Sorry for the rant yesterday. I was just doing my duty.
I'm going to talk just a little bit about characters and ranting today.
I have a character in one of my books who is more like me than any other character I've ever created. This guy can rant. He elevates ranting to a kind of religion, I think. He's an editor's nightmare (hmmm... just like... um, me), because he can spew out a single-sentence rant that has about 250 words in it.
Nothing says you can't have 250-word long sentences. If you doubt it, stay tuned... I'm going to lay one of those babies down before my month-long stream of uninterrupted blogging is finished.

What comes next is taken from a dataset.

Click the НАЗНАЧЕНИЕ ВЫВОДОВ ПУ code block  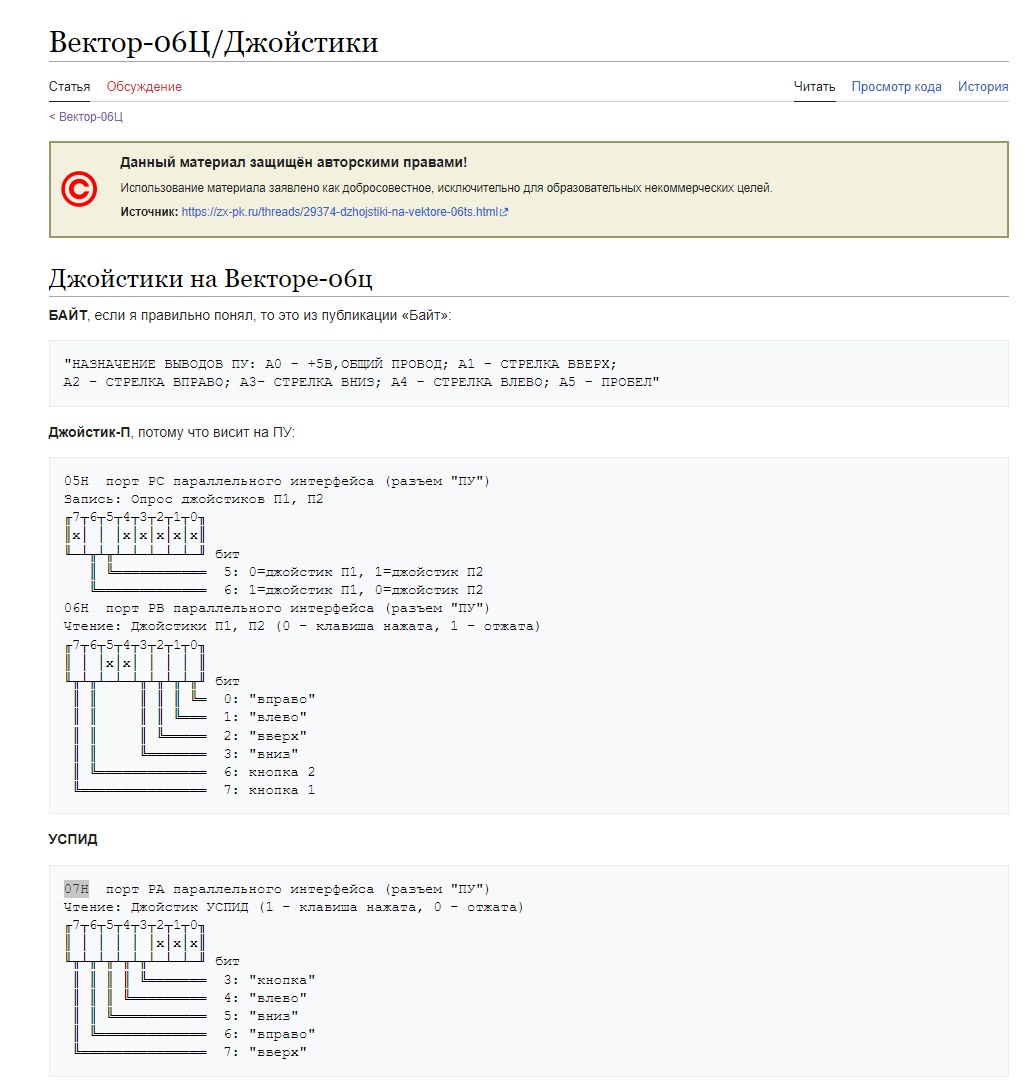[361, 373]
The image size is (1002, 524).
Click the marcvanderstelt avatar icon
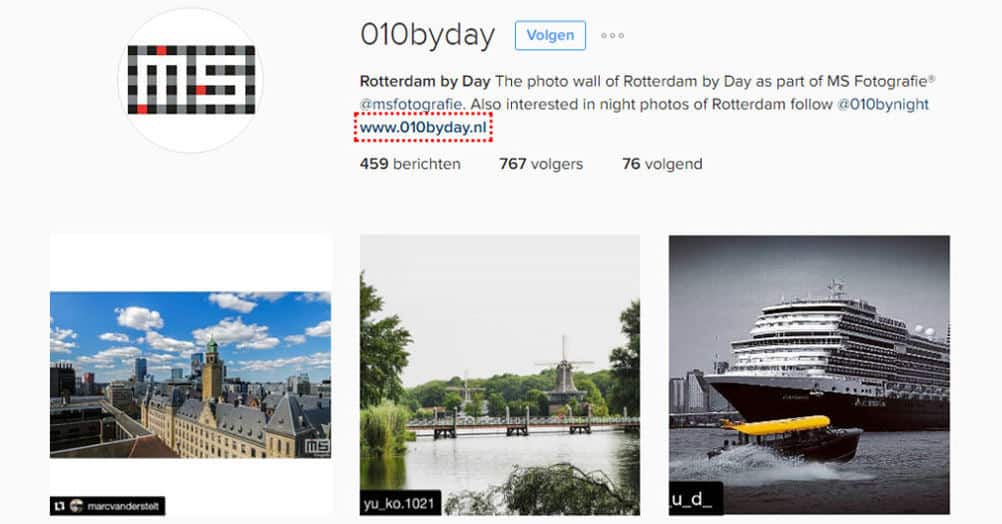[77, 506]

Oh yeah. I'm going to do it.
Okay... so I had this Lit professor when I was an undergrad. He's probably dead now, but he became a character in one of my books, too. I don't really know how I feel about this, but some Lit people believe that it doesn't matter what a writer intends his work to mean, that the only thing that matters is what the reader thinks it means. Like... the mirror is the message.
Or something.
But what if the reader is insane?
I ask this because my Lit professor probably was. He believed that everything written as fiction was actually some kind of thinly-veiled semi-pornographic manifesto on sex, perversion, and genitalia. I am not kidding. This guy thought everything was about some kind of sex, even Huckleberry Finn and Billy Budd. Even A Connecticut Yankee in King Arthur's Court.
Everything.
Hello Central! (Smith loves Twain and that bastard professor made it all into prurient pornography)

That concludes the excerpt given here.